Il direttore di banca accoltellato a Vibo

Siamo nei primi anni ’90 e – a detta di Bartolomeo Arena – Ferruccio Bevilacqua e Paolino Lo Bianco avrebbero incaricato Antonio Grillo, detto Totò Mazzeo, di punire l’allora direttore della Bnl di Vibo poiché era inavvicinabile e non gli concedeva alcun fido. «Totò Mazzeo – ha spiegato il collaboratore – mi disse se me la sentivo di accoltellare il direttore della banca che era di Messina. Io iniziai così a seguirlo, ma questo direttore era molto furbo e si faceva accompagnare sino a casa, nel quartiere Affaccio di Vibo, da alcune persone. Un giorno mi sono appostato sotto casa sua, ho infilato una calzamaglia e mentre saliva le scale gli ho dato tre o quattro coltellate alla gambe. È l’episodio criminale – ha dichiarato Bartolomeo Arena – di cui mi vergogno di più, perché questo direttore di banca era solo uno che faceva il suo lavoro. Dopo tale episodio mi sono trasferito a Bologna, mentre prima a Vibo avevo iniziato a girare sempre con Rosario Pardea e Salvatore Tulosai che era a sua volta compare con Fortunato Mantino di Vibo Marina, specializzato nelle truffe alle assicurazioni».

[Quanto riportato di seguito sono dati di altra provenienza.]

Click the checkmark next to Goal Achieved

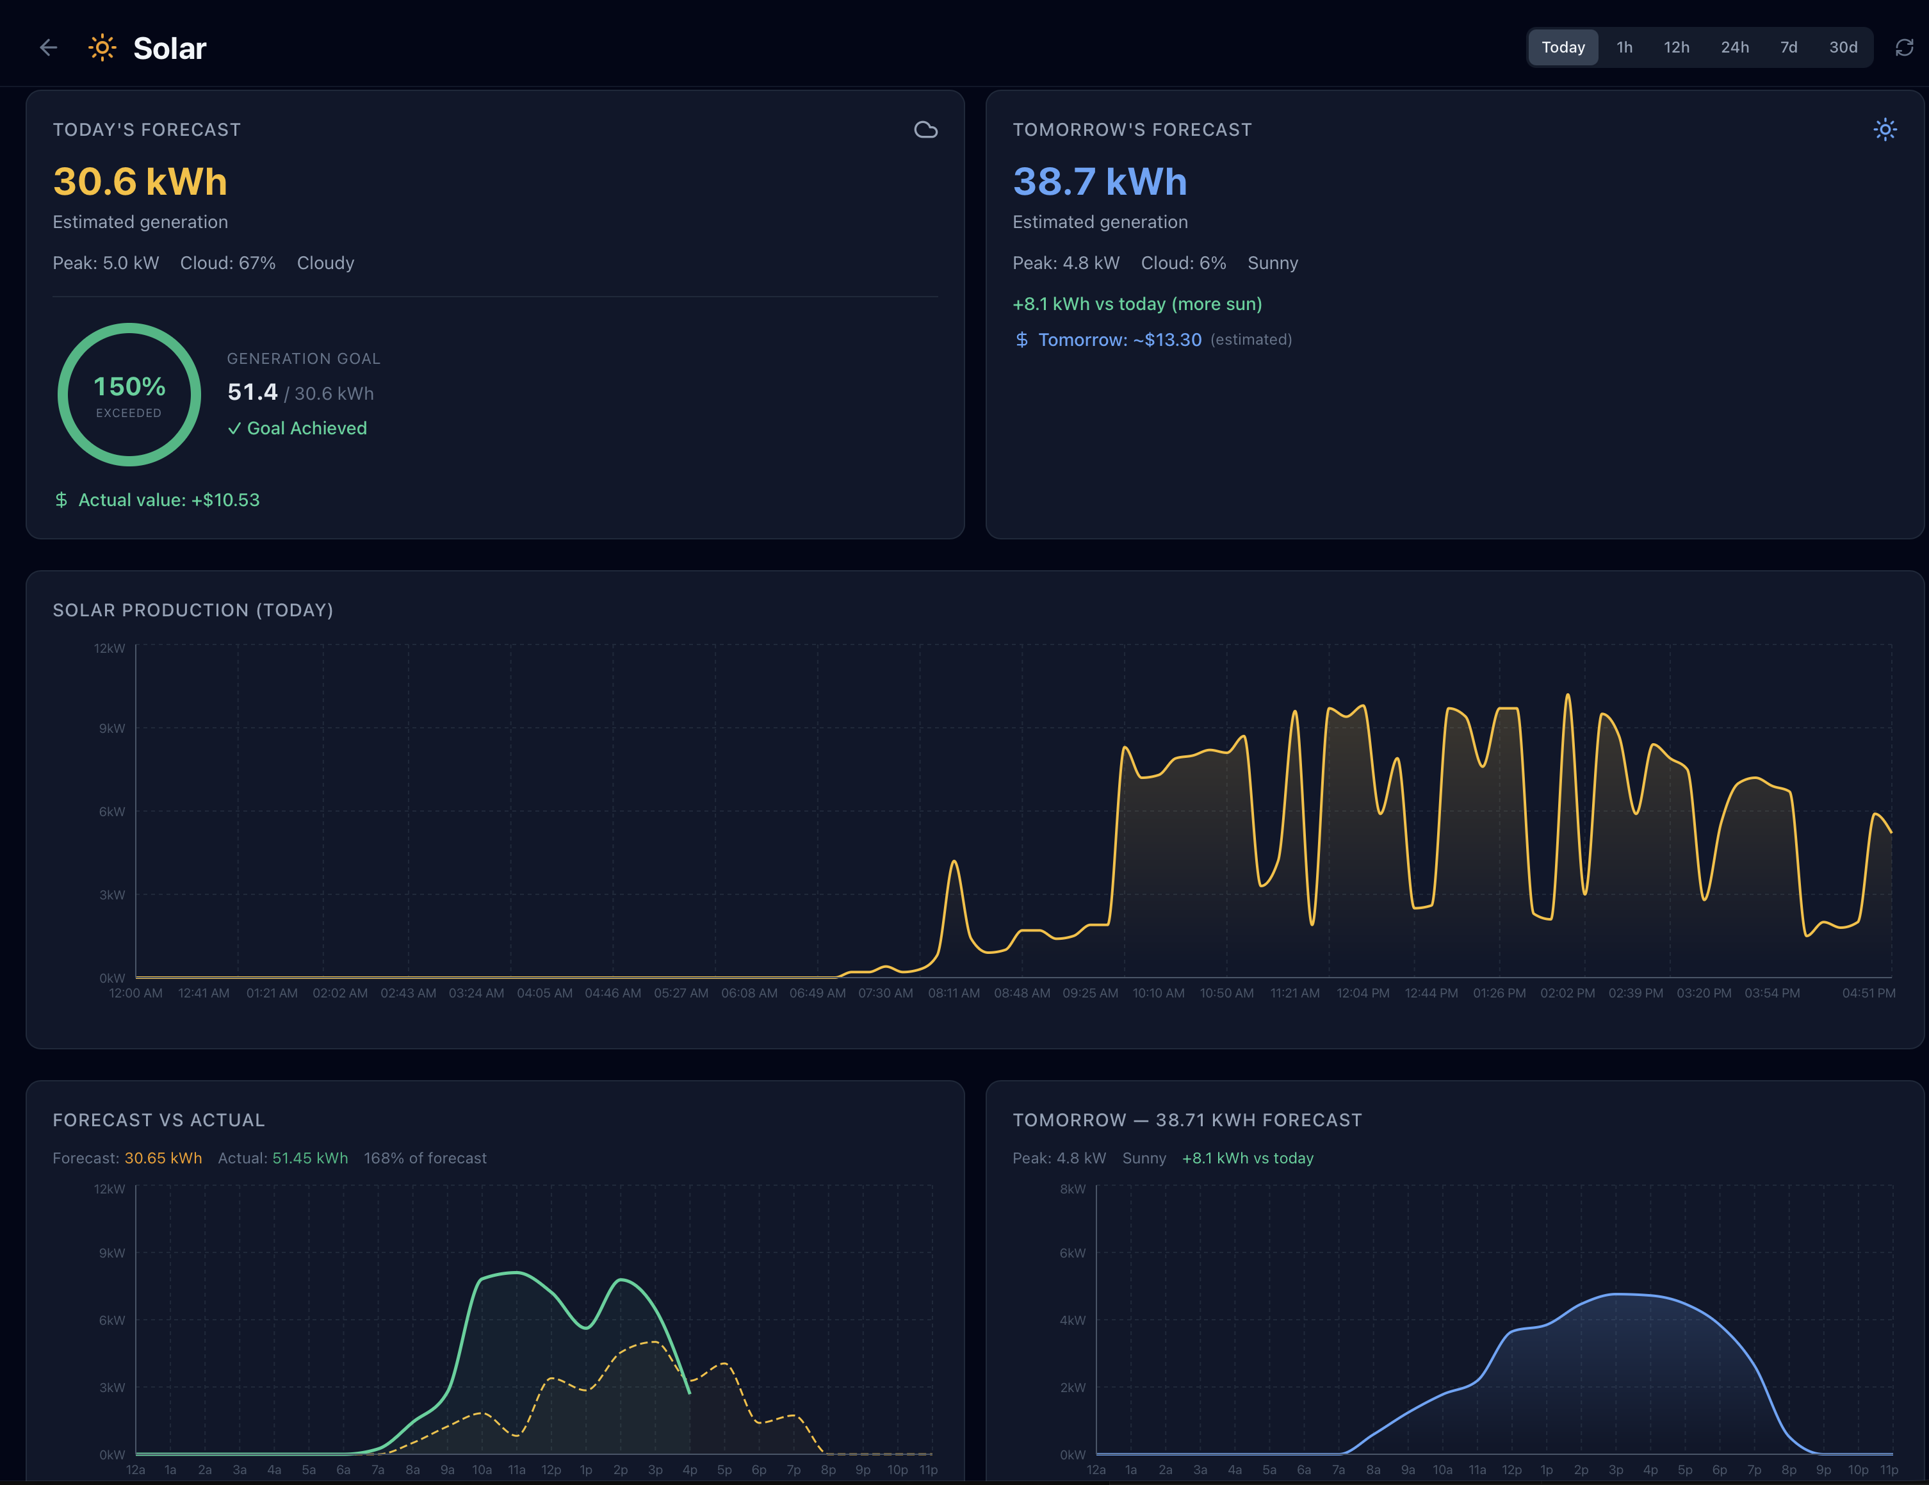click(x=235, y=428)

Il legame con i Bonavota e la sparatoria in piazza Municipio

Bartolomeo Arena è quindi passato a raccontare altri episodi criminali, spiegando il suo legame con i Bonavota di Sant’Onofrio. «Mio grandissimo amico era divenuto Giuseppe Fortuna di Sant’Onofrio, fratello di Francesco Fortuna. In quel periodo io lavoravo in una gioielleria a Vibo dove venivano spesso a trovarmi Domenico Bonavota e altri di Sant’Onofrio i quali dovevano fare un regalo costoso a Copelli di Gioia Tauro, del clan Piromalli. Dopo Giuseppe Fortuna ho conosciuto Vincenzo Bonavota, padre di Domenico, Pasquale e Nicola Bonavota. Ho subito il fascino di Vincenzo Bonavota, un uomo costretto  fare una guerra – ha dichiarato Bartolomeo Arena – ma che io vedevo come una persona giusta, tanto che a casa mia io avevo solo la sua foto, quella di mio padre e quella di Francesco Fortuna, detto Ciccio Pomodoro. Successe che una volta ebbi una lite in piazza a Sant’Onofrio con Pino Greco. Gli tirai due schiaffi, anche perché mi aveva autorizzato a fare ciò Nicola Bonavota. Successivamente, però, dinanzi al fratello Pasquale che mi rimproverava per essermi permesso di venire sino a Sant’Onofrio ad alzare le mani, Nicola Bonavota negò tutto. A mettere pace è stato Vincenzo Bonavota. In seguito ho avuto una discussione per questo fatto con tutti i Greco in piazza Municipio, sotto l’istituto d’Arte a Vibo Valentia. Avevo risolto tutto quando uno dei Greco mi offese e così io tolsi la pistola  – ha spoegato Bartolomeo Arena – e iniziai a sparare. La scheggia di un proiettile ferì alla testa una ragazza di Paravati. Sono stato in un primo tempo accusato dalla Procura di Vibo di triplice tentato omicidio e per questo mi sono dato per sei mesi alla latitanza. Poi ho fatto altri sei mesi di arresti domiciliari e due anni con l’assistente sociale».